This artist’s view shows the Cassini spacecraft diving through the gap between the upper atmosphere of Saturn and its rings, shielded by its High Gain Antenna. Credit: Image credit: NASA/JPL-Caltech

Near Saturn’s equator at local noon, 15 September 2017, 10:44 utc: the most challenging and successful mission ever flown to Saturn and its moons is about to end. Acquiring and transmitting science measurements up until the very last moments, the Cassini spacecraft will dive into the atmosphere of Saturn and disintegrate as a fireball. This end of mission scenario, determined years ago, aims at disposing of the spacecraft without crashing on, and contaminating, one of Saturn's icy moons, where conditions suitable for life have been discovered.

Thirteen years after Saturn orbit insertion on 4 July 2004, the Cassini spacecraft has performed 295 orbits at varying inclinations, so as to provide the best vantage points from which to address the mission science objectives. The last 22 orbits of the mission, initiated on 23 April this year and called the Grand Finale, are an opportunity to make daring manoeuvres and trajectories bearing more risks, but also allowing a harvest of completely unprecedented scientific results in regions of the system never before explored. A last close flyby of Titan (nicknamed the farewell kiss) was performed on 22 April to modify Cassini’s trajectory, providing the gravitational pull necessary to reduce the periapsis altitude to just 1.063 Saturn radii and cutting the orbital period to about a week. On this new trajectory, Cassini repeatedly crosses Saturn’s ring plane through a 2,000-km-wide gap between the upper atmospheric layers of Saturn and the innermost D ring (pictured).

The main science objectives of the Grand Finale include direct in situ sampling of the ring particle composition and of Saturn’s exosphere and innermost radiation belts; probing the magnetic and gravity field in order to better understand the magnetic dynamo and interior structure of Saturn; measuring the relative abundance of various chemical compounds of Saturn’s ionosphere; observing the upper atmosphere for molecules that escape the atmosphere itself and for water-based molecules originating from the rings; and constraining the total ring mass and observing its fine-scaled structures with the highest resolution possible.

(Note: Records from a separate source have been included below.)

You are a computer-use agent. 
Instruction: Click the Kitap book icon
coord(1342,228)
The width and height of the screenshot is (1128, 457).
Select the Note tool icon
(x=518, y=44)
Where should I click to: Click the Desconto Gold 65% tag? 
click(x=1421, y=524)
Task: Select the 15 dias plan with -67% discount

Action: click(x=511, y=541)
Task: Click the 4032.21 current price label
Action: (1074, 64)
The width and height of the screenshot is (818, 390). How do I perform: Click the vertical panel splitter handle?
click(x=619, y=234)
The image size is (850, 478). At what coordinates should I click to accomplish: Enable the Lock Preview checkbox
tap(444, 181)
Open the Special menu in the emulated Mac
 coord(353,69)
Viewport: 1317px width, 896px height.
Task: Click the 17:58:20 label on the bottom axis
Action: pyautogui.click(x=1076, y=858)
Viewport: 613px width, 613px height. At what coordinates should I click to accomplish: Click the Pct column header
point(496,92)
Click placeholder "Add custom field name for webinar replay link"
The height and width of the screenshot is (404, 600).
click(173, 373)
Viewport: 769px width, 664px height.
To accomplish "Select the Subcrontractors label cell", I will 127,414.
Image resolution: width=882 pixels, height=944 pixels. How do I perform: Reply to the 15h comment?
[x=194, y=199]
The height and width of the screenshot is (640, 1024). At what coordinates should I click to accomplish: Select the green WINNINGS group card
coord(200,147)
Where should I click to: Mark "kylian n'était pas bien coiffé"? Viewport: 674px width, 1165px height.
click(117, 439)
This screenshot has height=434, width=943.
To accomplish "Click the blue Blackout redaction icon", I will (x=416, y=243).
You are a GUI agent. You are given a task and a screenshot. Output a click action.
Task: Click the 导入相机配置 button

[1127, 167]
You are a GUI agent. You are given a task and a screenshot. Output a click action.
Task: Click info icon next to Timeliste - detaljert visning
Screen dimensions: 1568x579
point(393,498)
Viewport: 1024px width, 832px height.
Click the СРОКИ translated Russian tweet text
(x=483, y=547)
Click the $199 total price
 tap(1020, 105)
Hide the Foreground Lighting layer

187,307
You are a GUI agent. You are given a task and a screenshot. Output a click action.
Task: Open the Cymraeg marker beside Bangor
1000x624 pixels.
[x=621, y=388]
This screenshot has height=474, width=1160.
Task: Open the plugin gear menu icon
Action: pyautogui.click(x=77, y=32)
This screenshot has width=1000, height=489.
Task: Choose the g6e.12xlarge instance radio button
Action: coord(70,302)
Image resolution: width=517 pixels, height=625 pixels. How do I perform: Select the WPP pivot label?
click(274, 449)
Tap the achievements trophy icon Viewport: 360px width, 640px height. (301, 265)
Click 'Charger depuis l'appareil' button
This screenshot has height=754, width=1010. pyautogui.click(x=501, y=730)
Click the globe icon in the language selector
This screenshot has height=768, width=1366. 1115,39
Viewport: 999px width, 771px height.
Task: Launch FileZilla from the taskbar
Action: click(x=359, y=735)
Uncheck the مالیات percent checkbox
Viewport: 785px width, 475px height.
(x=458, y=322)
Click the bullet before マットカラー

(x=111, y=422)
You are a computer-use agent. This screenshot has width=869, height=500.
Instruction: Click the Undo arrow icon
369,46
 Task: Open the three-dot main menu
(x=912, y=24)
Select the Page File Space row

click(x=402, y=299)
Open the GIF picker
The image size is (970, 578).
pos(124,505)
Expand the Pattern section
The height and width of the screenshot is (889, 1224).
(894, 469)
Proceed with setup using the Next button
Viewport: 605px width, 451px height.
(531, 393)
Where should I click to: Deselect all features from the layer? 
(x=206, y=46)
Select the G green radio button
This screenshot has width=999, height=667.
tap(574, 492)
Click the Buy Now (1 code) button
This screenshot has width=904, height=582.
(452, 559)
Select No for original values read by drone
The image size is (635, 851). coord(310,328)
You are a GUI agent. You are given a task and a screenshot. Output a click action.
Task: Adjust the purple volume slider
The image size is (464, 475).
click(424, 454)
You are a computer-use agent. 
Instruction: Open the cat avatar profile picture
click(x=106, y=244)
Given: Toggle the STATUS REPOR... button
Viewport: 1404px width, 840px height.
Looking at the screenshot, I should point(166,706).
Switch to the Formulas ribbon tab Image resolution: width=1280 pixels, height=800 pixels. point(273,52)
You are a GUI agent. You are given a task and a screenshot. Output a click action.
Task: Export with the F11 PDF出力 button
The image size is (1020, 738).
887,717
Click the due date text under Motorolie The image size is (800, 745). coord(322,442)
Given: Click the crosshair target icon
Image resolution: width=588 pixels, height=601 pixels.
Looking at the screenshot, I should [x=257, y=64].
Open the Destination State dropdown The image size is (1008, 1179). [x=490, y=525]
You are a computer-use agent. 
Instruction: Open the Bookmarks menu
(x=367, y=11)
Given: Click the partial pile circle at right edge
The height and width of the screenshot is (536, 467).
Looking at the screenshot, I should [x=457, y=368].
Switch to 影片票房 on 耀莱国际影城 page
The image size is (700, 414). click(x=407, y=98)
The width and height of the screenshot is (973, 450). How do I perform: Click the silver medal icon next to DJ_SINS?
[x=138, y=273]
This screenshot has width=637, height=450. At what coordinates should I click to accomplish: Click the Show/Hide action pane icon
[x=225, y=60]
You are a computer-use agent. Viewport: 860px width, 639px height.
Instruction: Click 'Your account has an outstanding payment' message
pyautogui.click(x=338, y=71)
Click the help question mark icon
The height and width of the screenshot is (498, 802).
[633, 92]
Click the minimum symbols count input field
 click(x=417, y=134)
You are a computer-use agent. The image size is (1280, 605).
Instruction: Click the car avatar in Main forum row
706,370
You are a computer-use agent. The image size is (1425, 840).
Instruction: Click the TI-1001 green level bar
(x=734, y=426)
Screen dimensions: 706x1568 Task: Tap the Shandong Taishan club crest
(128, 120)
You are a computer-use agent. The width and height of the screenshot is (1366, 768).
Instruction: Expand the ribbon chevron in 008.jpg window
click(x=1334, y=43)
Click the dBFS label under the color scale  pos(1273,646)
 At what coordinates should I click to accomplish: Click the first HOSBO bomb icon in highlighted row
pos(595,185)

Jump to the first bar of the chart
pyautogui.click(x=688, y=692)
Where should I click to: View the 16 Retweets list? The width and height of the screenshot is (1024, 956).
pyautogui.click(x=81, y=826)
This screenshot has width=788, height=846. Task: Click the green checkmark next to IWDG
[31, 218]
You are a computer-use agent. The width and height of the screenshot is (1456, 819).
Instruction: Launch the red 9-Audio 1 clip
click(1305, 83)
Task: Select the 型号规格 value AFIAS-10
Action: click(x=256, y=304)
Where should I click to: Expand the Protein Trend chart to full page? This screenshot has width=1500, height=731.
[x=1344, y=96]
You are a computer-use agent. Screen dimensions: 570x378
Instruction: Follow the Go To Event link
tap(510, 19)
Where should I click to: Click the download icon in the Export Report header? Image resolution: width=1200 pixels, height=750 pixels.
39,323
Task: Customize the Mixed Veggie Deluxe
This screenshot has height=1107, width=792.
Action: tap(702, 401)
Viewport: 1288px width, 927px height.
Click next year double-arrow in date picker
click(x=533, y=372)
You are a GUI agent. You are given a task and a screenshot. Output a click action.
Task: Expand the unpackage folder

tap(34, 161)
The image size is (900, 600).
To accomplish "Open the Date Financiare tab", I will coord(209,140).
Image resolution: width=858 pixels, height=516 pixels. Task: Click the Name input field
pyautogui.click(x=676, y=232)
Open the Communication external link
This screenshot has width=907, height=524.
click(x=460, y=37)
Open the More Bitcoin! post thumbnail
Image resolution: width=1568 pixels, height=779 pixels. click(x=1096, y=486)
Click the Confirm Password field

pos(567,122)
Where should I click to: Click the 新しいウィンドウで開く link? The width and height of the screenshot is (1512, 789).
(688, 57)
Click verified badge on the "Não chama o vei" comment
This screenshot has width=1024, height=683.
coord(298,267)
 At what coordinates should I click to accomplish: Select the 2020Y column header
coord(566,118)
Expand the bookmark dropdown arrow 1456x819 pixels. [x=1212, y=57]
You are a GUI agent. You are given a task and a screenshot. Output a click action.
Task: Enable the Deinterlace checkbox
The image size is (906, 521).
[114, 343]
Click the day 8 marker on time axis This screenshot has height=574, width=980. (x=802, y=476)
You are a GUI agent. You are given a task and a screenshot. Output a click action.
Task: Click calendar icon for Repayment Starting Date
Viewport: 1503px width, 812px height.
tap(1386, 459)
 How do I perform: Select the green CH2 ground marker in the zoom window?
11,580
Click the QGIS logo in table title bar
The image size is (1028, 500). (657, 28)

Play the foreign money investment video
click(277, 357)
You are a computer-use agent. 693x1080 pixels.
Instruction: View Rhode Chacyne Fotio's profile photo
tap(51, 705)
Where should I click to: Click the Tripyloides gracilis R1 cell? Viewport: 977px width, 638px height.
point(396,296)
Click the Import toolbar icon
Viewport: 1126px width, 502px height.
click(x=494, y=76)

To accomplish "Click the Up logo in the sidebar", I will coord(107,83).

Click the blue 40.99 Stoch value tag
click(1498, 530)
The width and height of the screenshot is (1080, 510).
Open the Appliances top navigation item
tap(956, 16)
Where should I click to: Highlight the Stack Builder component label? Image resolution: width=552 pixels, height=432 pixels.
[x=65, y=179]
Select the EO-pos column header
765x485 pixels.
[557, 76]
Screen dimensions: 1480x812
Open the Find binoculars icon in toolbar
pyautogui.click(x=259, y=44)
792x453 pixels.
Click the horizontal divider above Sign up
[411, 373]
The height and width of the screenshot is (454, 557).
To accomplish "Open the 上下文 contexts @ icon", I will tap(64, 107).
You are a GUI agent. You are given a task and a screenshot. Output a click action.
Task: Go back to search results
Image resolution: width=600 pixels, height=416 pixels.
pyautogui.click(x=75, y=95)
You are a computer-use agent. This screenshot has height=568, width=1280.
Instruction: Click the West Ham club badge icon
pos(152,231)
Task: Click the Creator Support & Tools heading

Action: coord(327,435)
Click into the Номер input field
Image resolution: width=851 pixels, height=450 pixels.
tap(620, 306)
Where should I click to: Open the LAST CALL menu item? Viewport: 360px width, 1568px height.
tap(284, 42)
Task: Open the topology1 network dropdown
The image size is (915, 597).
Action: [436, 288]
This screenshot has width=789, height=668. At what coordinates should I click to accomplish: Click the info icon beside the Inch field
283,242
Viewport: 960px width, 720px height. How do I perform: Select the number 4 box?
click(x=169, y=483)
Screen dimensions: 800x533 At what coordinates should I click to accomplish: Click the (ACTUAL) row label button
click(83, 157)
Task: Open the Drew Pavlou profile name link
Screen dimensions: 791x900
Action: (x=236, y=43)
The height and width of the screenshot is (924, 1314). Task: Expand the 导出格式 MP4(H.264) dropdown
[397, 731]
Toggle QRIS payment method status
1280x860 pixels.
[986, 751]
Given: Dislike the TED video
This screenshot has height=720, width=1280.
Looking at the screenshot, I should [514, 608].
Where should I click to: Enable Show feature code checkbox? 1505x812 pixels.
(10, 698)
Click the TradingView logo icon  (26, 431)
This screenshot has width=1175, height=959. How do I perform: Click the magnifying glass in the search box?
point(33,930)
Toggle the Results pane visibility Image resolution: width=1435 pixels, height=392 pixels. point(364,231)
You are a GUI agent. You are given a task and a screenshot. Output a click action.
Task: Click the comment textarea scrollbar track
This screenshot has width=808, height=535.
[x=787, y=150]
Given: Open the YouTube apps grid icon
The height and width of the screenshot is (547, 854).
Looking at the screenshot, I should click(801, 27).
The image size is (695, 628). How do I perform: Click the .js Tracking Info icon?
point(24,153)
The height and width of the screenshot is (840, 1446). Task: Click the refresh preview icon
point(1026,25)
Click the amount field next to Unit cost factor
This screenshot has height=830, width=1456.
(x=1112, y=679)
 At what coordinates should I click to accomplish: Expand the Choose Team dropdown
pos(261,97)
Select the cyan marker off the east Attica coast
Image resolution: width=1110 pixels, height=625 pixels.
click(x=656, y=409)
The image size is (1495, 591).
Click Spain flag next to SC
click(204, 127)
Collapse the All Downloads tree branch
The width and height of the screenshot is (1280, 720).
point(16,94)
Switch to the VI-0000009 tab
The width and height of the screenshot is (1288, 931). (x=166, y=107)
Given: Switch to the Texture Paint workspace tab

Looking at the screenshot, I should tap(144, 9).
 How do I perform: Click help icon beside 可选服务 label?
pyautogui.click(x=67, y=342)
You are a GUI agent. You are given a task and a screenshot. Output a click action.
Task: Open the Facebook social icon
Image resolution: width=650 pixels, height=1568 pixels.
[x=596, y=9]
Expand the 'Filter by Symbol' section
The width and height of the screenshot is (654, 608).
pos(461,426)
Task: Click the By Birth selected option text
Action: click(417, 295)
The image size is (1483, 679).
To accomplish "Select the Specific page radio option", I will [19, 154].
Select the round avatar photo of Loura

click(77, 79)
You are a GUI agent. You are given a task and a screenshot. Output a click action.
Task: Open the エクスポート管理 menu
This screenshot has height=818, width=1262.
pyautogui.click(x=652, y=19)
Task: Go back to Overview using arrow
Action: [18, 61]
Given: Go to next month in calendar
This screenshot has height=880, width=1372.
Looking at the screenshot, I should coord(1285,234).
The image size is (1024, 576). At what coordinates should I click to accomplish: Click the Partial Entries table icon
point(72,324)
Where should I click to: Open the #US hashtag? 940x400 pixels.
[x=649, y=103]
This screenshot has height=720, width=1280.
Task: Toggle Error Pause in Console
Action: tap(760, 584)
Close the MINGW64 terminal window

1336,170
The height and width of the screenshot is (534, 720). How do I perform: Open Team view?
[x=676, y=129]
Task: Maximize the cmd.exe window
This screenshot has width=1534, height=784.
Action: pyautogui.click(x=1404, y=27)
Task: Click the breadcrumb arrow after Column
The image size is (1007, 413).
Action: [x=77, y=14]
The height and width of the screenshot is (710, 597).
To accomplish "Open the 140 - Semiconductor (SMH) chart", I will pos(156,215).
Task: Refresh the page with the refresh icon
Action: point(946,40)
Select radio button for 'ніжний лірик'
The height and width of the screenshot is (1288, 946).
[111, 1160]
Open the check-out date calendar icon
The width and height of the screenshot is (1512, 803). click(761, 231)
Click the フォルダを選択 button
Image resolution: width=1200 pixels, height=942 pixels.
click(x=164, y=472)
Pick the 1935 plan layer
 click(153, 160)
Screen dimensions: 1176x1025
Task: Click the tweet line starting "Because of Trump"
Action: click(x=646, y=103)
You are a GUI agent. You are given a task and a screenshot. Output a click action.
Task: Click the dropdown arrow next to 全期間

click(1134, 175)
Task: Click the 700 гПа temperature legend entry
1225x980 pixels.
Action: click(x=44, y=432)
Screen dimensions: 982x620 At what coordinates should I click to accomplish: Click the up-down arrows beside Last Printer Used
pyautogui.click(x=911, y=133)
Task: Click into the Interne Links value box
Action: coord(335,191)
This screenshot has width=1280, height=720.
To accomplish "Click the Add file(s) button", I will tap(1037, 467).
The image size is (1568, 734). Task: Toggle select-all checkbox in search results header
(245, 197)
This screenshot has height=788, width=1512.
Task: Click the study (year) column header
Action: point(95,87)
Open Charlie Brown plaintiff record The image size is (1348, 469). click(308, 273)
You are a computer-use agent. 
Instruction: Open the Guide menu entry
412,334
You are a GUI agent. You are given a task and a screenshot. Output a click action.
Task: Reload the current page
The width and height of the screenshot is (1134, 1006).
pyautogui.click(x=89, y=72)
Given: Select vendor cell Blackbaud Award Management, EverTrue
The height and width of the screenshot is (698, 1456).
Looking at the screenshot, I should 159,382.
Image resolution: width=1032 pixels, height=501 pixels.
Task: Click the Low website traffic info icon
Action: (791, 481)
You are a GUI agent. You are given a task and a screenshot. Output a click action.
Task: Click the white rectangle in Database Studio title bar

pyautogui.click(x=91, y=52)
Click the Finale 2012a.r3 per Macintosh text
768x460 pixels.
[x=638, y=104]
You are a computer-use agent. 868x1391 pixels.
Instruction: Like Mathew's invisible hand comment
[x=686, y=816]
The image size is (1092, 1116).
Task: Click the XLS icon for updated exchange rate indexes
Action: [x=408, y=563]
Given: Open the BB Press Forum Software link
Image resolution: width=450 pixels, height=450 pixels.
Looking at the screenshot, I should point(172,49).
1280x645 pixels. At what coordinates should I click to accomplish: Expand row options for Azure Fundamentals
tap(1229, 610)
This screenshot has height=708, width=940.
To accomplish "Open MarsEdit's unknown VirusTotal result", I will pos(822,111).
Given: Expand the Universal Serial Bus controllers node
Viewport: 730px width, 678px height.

The closest distance to Saturn, reached during each passage through the ring plane, ranges between 1,655 km and 3,910 km of Saturn’s reference surface. The first few dives were performed with the High Gain Antenna (HGA) pointed forwards as a shielding measure. During later orbits where the protective measure is relaxed, the spacecraft is able to track Earth with its HGA, performing the radio science gravity experiment. These six passes probe the mass distribution within the interior of Saturn by very precisely measuring the gravitational pull experienced by the spacecraft. Two ESA deep space antennae are joining by the NASA Deep Space Network to provide the best signal-to-noise for those measurements. Unique inside-out views of the rings can also be acquired during such crossings, and instruments can examine the material populating the gap.

The 4.5 tonne spacecraft equipped with twelve instruments has revolutionized our view of Saturn’s system, following the first glimpse provided by the Voyager flybys in the 1980s. The overall mission lifetime will have covered half of Saturn’s seasonal cycle from northern winter to summer solstice, after two successive extensions of the nominal mission, called Equinox and Solstice. Monitoring the seasonal evolution of the different objects in Saturn’s system has been key to many of Cassini’s discoveries. Seasonal changes result in varying solar energy inputs that drive phenomena like the spokes in Saturn’s rings, the changing weather patterns in Saturn’s atmosphere like the giant storm of 2010, the change of Saturn’s colour due to haze formation and Titan’s methane cycle. The change in illumination conditions revealed the long-lived northern polar vortex with its exquisite details and the vertical structures in the rings, driven by gravitational perturbations of nearby moons, become visible only at equinox. The extended mission time was also crucial to track the evolution of small-scale dynamical features in the rings like the ‘propellers’, revealing that Saturn’s rings may be the last place in the Solar System where accretion processes are still ongoing.

The Grand Finale may be the end of the mission, but Cassini’s heritage is opening an area of advance for astrobiology, exposing the tantalizing prospect of habitability for life as we know it within oceans below the surfaces of icy moons, like Enceladus, around gas giant planets. As Cassini is plunging towards Saturn’s atmosphere, the next missions to icy worlds are in the making: ESA’s JUpiter ICy moons Explorer (JUICE) mission and NASA’s Europa Clipper will explore the habitability of Jupiter’s moons in detail. Both missions are heavily relying on Cassini–Huygens heritage at operational and scientific levels, of course. But they are also a human adventure to be lived by the next generation of planetary scientists who had the unique chance to grow up with Cassini–Huygens.